---- RECORD EXCERPTS

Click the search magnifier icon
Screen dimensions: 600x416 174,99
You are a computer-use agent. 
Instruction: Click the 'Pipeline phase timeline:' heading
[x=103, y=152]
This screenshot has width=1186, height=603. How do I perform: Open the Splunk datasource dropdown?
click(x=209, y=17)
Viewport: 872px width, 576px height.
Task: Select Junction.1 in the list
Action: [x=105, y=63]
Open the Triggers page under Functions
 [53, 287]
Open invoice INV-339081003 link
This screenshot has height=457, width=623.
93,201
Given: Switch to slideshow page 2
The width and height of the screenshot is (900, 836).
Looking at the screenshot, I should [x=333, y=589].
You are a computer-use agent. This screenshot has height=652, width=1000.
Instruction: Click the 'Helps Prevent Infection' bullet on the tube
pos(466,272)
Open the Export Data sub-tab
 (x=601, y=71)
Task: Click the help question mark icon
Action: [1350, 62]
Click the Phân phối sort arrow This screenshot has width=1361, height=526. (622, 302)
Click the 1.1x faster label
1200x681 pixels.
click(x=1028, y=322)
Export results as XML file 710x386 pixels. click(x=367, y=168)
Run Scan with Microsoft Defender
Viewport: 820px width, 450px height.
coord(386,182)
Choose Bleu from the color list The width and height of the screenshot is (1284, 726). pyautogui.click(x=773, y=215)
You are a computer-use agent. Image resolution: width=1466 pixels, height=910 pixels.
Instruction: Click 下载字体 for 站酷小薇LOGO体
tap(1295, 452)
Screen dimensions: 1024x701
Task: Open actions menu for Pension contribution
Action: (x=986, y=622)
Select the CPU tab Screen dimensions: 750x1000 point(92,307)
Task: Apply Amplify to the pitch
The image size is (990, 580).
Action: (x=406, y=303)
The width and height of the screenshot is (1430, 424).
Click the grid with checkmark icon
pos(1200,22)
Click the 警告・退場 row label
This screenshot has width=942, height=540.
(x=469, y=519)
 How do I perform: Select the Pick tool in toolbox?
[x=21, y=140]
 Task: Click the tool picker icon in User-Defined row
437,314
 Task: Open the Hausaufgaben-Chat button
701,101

--------

WHAT THE TASK ASKS: Output each line of the records above exactly.

RESPONSE BELOW:
Click the search magnifier icon
Screen dimensions: 600x416 174,99
You are a computer-use agent. 
Instruction: Click the 'Pipeline phase timeline:' heading
[x=103, y=152]
This screenshot has width=1186, height=603. How do I perform: Open the Splunk datasource dropdown?
click(x=209, y=17)
Viewport: 872px width, 576px height.
Task: Select Junction.1 in the list
Action: [x=105, y=63]
Open the Triggers page under Functions
 [53, 287]
Open invoice INV-339081003 link
This screenshot has height=457, width=623.
93,201
Given: Switch to slideshow page 2
The width and height of the screenshot is (900, 836).
Looking at the screenshot, I should [x=333, y=589].
You are a computer-use agent. This screenshot has height=652, width=1000.
Instruction: Click the 'Helps Prevent Infection' bullet on the tube
pos(466,272)
Open the Export Data sub-tab
 (x=601, y=71)
Task: Click the help question mark icon
Action: [1350, 62]
Click the Phân phối sort arrow This screenshot has width=1361, height=526. (622, 302)
Click the 1.1x faster label
1200x681 pixels.
click(x=1028, y=322)
Export results as XML file 710x386 pixels. click(x=367, y=168)
Run Scan with Microsoft Defender
Viewport: 820px width, 450px height.
coord(386,182)
Choose Bleu from the color list The width and height of the screenshot is (1284, 726). pyautogui.click(x=773, y=215)
You are a computer-use agent. Image resolution: width=1466 pixels, height=910 pixels.
Instruction: Click 下载字体 for 站酷小薇LOGO体
tap(1295, 452)
Screen dimensions: 1024x701
Task: Open actions menu for Pension contribution
Action: (x=986, y=622)
Select the CPU tab Screen dimensions: 750x1000 point(92,307)
Task: Apply Amplify to the pitch
The image size is (990, 580).
Action: (x=406, y=303)
The width and height of the screenshot is (1430, 424).
Click the grid with checkmark icon
pos(1200,22)
Click the 警告・退場 row label
This screenshot has width=942, height=540.
(x=469, y=519)
 How do I perform: Select the Pick tool in toolbox?
[x=21, y=140]
 Task: Click the tool picker icon in User-Defined row
437,314
 Task: Open the Hausaufgaben-Chat button
701,101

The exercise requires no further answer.